Daniel Jeck Obtains $1.5 Million Award in Medical Malpractice Action in New Jersey State Court

After a two and a half week trial in Camden County, New Jersey, Daniel Jeck, a partner at Eisenberg, Rothweiler, Winkler, Eisenberg, and Jeck, P.C., obtained a $1.5 million award from a Camden County jury in the matter known as Anderson, h/w v. Lennard Gildiner, M.D.

This medical malpractice case arose from claims that Dr. Gildiner, the treating obstetrician, failed to timely consider, recognize, diagnose and treat a spinal epidural abscess for his obstetrical patient following an uncomplicated vaginal delivery. Plaintiffs claimed that Dr. Gildiner, who discharged his patient, negligently failed to consider an epidural infection (and abscess) for two days during the post-partum period after multiple documented complaints of severe back pain and tenderness in and around the epidural site for which his patient was prescribed 22 Percocet, 4 Flexeril and 11 Motrin in a two day time period.
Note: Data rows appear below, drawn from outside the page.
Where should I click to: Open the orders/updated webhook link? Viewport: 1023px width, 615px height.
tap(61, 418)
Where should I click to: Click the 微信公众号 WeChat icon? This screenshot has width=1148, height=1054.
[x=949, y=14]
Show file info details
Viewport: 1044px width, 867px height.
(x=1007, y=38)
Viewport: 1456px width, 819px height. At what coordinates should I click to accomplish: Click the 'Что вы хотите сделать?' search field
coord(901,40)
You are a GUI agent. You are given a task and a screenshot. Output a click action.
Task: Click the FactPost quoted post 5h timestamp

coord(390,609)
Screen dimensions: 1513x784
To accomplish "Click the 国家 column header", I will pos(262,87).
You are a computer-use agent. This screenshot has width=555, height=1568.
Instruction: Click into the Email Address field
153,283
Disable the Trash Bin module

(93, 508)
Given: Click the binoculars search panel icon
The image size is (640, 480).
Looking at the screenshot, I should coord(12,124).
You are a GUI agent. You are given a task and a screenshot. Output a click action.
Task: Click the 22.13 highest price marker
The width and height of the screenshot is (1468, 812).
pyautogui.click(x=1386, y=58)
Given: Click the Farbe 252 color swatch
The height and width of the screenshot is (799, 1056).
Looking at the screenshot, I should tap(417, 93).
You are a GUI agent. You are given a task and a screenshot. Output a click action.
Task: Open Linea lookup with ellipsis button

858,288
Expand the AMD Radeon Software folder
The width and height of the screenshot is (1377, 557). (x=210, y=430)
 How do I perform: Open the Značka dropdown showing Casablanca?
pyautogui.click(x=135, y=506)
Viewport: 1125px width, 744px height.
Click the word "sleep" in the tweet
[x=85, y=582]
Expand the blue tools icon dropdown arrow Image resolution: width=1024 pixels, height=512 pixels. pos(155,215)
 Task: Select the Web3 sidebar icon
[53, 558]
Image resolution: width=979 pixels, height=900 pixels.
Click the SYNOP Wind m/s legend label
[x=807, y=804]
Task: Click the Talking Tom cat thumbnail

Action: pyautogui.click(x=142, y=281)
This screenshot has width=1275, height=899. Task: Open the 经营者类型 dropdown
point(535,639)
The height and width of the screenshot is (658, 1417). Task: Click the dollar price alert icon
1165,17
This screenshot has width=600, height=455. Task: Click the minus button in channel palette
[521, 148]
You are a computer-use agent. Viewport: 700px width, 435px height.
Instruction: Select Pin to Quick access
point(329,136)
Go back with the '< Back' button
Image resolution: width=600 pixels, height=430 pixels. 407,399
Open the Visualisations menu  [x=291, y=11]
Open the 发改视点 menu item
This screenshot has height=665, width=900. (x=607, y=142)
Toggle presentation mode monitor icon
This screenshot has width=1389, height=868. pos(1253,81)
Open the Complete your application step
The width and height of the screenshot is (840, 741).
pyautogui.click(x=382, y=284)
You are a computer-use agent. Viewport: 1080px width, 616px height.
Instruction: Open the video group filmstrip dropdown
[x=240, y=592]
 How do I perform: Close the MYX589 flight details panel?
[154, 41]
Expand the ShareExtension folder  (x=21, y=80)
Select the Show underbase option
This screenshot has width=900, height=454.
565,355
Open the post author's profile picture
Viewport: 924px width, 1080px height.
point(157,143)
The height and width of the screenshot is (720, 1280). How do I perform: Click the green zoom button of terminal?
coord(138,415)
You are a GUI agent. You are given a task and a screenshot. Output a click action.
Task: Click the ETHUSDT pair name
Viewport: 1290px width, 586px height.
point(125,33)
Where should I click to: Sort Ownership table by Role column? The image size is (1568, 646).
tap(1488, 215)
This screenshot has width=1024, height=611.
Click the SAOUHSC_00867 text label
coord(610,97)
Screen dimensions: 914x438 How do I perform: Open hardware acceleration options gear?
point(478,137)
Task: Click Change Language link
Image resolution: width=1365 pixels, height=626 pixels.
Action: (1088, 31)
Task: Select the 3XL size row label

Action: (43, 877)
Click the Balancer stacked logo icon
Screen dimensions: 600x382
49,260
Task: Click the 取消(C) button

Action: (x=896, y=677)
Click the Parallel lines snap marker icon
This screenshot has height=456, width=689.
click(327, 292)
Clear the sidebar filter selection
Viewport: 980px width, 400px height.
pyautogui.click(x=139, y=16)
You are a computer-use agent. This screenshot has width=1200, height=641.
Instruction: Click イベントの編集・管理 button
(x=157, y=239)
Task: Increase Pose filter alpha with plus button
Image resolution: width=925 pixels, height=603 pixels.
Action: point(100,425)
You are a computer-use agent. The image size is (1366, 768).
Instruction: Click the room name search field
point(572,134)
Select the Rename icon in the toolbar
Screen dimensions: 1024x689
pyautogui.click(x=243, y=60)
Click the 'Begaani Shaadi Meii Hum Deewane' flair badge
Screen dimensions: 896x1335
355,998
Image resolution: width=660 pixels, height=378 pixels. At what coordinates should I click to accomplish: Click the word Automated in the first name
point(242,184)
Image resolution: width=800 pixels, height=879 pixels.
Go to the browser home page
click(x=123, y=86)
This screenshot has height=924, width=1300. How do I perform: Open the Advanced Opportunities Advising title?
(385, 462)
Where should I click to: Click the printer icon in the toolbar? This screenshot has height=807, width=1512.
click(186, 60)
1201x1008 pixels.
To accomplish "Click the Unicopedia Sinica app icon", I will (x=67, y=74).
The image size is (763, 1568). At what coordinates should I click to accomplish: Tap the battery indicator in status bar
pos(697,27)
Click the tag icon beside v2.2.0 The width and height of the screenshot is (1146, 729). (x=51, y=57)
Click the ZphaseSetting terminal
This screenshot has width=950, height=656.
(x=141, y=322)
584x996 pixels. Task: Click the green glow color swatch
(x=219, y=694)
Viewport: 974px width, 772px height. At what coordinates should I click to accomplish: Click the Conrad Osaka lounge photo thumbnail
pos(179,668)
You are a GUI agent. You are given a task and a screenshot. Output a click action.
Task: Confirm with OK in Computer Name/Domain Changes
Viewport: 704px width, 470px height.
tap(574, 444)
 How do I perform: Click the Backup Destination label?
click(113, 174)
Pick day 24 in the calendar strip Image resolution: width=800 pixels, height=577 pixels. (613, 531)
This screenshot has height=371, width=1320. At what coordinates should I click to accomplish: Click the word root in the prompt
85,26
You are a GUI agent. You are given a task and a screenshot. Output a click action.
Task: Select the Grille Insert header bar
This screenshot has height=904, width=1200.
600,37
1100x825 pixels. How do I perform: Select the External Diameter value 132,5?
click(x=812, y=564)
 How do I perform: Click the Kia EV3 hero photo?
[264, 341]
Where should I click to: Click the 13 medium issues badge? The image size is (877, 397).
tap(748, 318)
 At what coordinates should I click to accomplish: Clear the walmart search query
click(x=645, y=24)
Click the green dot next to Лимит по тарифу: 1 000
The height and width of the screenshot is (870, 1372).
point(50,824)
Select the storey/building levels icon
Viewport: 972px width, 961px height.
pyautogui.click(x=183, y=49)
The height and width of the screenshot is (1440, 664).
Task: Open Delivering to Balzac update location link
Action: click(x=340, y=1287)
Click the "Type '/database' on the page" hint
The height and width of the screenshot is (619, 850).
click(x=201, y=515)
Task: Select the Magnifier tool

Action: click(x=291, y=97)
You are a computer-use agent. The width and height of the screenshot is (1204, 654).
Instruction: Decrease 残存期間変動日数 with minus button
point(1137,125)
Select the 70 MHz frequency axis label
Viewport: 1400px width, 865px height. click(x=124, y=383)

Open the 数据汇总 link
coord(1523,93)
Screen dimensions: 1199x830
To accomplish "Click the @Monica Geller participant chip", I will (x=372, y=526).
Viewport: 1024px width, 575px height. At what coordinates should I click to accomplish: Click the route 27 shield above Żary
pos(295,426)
Plaintiffs claimed that Dr. Gildiner should have ordered a CAT scan or MRI to rule out the life-threatening condition of the spine due to post-partum back pain.

After her discharge, Plaintiff returned home whereupon the next morning, she suffered a loss of strength and sensation in her legs. She emergently returned back to the hospital where an MRI revealed an extensive spinal epidural abscess. Emergency laminectomy and laminotomy procedures ensued and, fortunately, Plaintiff regained her strength. However, to this day, Plaintiff continues to suffer a loss of sensation in her entire left leg.

At trial, Daniel Jeck claimed that the defendant deviated from the standard of care by failing to consider and rule out a spinal epidural abscess. He claimed that the delay in diagnosis increased the risk and was a substantial factor in causing her significant permanent harm; specifically, loss of sensation of her entire left leg. Defendant maintained that spinal epidural abscess was a rare condition which only occurs in 1 in 500,000 patients and that this patient did not exhibit those signs and symptoms which would have warranted follow-up testing to rule out an abscess. A jury disagreed and awarded Plaintiff $1.5 million.